- Opening Delimiter -
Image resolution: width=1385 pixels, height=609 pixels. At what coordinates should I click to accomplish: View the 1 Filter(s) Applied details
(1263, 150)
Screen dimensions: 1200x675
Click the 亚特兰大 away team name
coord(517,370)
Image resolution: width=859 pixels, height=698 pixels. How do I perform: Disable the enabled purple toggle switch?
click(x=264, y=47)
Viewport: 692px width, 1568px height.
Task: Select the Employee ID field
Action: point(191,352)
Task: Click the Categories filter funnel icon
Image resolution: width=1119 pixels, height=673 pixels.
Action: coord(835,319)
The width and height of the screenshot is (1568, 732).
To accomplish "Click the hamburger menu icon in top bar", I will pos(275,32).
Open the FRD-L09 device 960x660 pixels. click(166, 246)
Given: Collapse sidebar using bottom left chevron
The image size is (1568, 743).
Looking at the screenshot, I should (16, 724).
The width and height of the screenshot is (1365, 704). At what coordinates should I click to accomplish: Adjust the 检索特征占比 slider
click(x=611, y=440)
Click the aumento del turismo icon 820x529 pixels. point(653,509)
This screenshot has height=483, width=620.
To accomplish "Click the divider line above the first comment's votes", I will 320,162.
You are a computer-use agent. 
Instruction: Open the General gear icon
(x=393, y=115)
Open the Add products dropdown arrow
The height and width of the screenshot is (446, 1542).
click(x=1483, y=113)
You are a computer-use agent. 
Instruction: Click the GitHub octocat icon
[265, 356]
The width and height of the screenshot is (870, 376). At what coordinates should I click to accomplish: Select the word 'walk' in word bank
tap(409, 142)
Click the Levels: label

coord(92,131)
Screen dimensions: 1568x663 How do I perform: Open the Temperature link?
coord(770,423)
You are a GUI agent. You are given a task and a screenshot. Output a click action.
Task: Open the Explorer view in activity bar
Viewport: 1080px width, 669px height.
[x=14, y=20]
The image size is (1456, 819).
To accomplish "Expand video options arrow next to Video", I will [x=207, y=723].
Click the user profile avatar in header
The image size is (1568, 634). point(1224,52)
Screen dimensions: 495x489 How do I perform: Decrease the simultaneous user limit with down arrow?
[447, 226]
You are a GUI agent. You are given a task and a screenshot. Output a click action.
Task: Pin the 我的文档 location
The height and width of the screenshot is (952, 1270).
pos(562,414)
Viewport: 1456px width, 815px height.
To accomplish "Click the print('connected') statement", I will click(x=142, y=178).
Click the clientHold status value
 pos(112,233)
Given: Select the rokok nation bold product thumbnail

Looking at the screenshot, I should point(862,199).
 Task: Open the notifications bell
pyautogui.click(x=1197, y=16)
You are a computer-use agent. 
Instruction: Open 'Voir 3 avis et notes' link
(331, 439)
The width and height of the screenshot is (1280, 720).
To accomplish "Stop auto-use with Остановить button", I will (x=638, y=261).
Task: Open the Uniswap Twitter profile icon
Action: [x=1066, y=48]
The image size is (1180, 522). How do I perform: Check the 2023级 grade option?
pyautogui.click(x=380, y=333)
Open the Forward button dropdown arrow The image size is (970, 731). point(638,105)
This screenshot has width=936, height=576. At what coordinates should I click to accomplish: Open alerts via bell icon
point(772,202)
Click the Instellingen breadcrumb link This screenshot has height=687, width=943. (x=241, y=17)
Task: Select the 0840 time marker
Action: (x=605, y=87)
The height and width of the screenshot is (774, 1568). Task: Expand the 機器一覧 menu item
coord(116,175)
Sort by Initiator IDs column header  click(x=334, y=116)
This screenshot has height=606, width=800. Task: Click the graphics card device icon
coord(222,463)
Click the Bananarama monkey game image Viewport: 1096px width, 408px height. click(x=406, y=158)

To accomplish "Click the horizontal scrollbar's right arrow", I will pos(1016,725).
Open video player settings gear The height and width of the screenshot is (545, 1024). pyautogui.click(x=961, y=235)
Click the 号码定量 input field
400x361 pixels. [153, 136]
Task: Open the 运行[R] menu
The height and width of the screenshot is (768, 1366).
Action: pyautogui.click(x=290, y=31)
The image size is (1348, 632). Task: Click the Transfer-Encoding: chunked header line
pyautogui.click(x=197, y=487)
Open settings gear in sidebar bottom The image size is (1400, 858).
- Closing Delimiter -
Problem description. Every line of the listing above that includes "bottom" should be copied out.

Answer box.
Given: Collapse sidebar using bottom left chevron
Open settings gear in sidebar bottom The image size is (1400, 858).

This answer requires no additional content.